Apart from a potential influence by the macroeconomy, several contract–specific factors, for example, seniority and collateral, also seem to affect recovery rates.
Q4. What is the sensitivity of the recovery rate to the systematic risk factor?
In the reference model that assumes a logit–normal distribution of recovery rates, the sensitivity depends not only on the product σ √ ω but also in a non–linear way on the recovery rate.
Q5. What are the three distributional assumptions tested for the recovery rates?
Three distributional assumptions are tested for the recovery rates: a logit–normal distribution, a normal distribution and a log–normal distribution.
Q6. How does the univariate model explain the variation in average recovery rates?
For the univariate model incorporating bond default rates as explanatory variables, they find that they can explain about 60% of the variation in average annual recovery rates.
Q7. What are the three distributional assumptions used to explain the recovery rates?
In standard specification tests, the logit–normal distribution and the normal distribution are found to explain the observed recovery rates better.

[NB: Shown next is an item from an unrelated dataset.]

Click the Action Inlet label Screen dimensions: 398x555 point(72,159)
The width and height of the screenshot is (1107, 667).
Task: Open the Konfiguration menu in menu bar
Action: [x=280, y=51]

Q8. How are the parameters of the recovery rate distribution estimated?
In all three extended models parameter estimation is carried out in two steps: in the first step, the authors estimate the parameters of the asset value process, ρ and PD, and in the second step the three parameters of the recovery rate distribution.
Q9. What is the relevant range from a risk management perspective?
The log–normal distribution yields the least systematic risk–sensitive estimate of the three models if X is smaller than −0.8 which is the most relevant range from a risk– management perspective.